Imagine this: you’ve “dated” 600 people in San Fransisco without having typed a word to any of them. Instead, a busy little bot has completed the mindless ‘getting-to-know-you’ chatter on your behalf, and has told you which people you should actually get off the couch to meet.

The memes are becoming real. omori-manic

  • emizeko [they/them]
    ·
    edit-2
    6 months ago

    Altered Carbon has a lot of the same weird issues. although I enjoyed it, it kinda handwaves over them

    EDIT: I don't remember well enough, I think the problems are fundamental to transfer of consciousness and fwiw you have to make some choices to bridge those contradictions. I'll have to re-read it to articulate it, so I'm striking it.

    • StalinStan [none/use name]
      ·
      6 months ago

      I feel like the addressed it pretty head on. Every copy of you is equally you. That is the materialist explanation we would expect.

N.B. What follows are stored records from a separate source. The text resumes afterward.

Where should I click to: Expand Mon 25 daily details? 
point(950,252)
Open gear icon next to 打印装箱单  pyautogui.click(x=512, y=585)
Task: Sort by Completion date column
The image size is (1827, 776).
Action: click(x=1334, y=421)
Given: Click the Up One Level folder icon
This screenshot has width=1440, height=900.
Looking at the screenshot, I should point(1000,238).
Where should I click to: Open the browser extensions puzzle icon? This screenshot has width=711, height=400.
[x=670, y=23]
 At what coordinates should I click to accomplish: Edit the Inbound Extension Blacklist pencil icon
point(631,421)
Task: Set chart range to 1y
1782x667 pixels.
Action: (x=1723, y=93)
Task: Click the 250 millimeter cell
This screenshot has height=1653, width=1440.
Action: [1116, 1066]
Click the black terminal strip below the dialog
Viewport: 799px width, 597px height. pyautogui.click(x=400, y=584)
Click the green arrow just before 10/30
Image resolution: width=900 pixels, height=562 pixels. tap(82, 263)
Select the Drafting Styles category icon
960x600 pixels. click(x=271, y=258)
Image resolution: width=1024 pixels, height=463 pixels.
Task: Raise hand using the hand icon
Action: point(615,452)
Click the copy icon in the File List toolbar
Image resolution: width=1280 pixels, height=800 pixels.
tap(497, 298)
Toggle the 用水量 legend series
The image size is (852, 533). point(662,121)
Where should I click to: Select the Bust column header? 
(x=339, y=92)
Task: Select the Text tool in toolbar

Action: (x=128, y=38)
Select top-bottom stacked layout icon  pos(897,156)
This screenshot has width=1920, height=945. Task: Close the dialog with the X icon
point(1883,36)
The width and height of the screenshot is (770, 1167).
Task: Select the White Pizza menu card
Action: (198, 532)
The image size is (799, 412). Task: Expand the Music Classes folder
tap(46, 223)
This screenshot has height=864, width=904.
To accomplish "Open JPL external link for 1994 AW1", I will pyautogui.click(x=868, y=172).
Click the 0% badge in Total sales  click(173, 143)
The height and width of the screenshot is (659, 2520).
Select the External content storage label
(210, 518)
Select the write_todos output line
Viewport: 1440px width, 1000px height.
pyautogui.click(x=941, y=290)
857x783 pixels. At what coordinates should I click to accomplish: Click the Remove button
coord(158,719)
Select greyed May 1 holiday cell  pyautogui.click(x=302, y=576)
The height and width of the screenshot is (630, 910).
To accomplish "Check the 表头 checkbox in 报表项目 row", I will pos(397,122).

      • emizeko [they/them]
        ·
        6 months ago

        I've only read the first book, I should re-read it but I remember having some problems with the way the backups worked. good story though

      • HexBroke
        ·
        edit-2
        4 months ago

        deleted by creator

        • StalinStan [none/use name]
          ·
          6 months ago

          Kinda. Once your brain is copied to a chip yeah. After that once it is just a pattern of data then it is just as continuous as you perceive it to be.

          • Frank [he/him, he/him]
            ·
            6 months ago

            Yeah i'm not sure if "losing continuity of consciousness means you died" is a cultural thing that can change or what. Bc people do lose continuity all the time when they black out, go under for surgery, get concussed, and so forth. Subjectively when you come to you feel like you're the same person and continuity is maintained, and people don't perceive themselves to have died. But is the mind that boots up after surgery the same mind that was shut down? It gives me the willies.

            • boboblaw [he/him, they/them]
              ·
              6 months ago

              people do lose continuity all the time when they black out, go under for surgery, get concussed, and so forth

              Or sleep. It can't really be avoided.